How does the orchestrator decide when to trigger Round 2?

Round 2 triggers when the orchestrator's clash detection scores at least two agent pairs above a severity threshold of 6/10 AND the disagreements are on load-bearing claims (claims that directly affect the conclusion) rather than peripheral details. The algorithm first categorizes every disagreement as load-bearing vs peripheral, then scores severity by: factual contradiction (8-10), interpretive divergence (4-7), emphasis difference (1-3). If two or more load-bearing conflicts score above 6, the specific clash is sent back to the conflicting agents with explicit instructions to address the opposing argument.

What happens when the orchestrator itself hallucinates a consensus?

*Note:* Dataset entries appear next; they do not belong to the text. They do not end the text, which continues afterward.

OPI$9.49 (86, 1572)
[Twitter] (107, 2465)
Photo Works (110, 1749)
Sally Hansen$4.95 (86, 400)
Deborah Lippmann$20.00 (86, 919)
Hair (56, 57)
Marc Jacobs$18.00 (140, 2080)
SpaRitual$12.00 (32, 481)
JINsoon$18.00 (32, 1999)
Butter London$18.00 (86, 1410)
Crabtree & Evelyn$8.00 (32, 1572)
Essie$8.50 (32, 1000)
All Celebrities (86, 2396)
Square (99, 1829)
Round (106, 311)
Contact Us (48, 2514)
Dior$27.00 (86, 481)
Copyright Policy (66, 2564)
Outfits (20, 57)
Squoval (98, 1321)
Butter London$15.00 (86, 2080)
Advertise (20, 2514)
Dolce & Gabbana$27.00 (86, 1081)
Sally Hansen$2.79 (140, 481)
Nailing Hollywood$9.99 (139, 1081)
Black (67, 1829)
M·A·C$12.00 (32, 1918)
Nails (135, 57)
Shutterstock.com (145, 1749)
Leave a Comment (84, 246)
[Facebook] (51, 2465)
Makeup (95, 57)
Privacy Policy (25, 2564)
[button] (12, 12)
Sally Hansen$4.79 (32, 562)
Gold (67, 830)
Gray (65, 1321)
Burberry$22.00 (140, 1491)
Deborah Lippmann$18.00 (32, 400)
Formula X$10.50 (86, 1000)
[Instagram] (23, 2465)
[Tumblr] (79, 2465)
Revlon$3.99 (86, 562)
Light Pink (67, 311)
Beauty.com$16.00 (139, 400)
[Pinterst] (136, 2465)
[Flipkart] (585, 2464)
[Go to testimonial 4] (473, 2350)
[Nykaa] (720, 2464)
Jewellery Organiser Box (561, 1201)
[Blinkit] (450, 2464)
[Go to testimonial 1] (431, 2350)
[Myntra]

This is the most dangerous failure mode: the orchestrator synthesizes a false consensus where none exists, making the disagreement invisible to the user. It happens when the synthesis prompt is too resolution-focused — the orchestrator is rewarded for producing a clean answer and penalized for producing a messy one. The fix is structural: the synthesis prompt must explicitly instruct the orchestrator to preserve unresolved conflicts, and the tension map JSON must be a required output field, not an optional one. If the orchestrator skips the tension map, the client treats the response as invalid and retries.

How do you stream the orchestrator's output when it depends on all 10 agents finishing?

You don't wait for all 10 to finish before starting to stream. The orchestrator uses a two-phase approach: Phase 1 streams individual agent summaries as they complete — the client renders these immediately, one by one, as each agent finishes. Phase 2 begins after all 10 complete — the orchestrator runs clash detection and streams the tension map and synthesis. The user sees the system working from the first agent response (~300ms) rather than waiting for all 10 plus orchestration (~8-12 seconds). Perceived latency drops dramatically with no change to the actual computation.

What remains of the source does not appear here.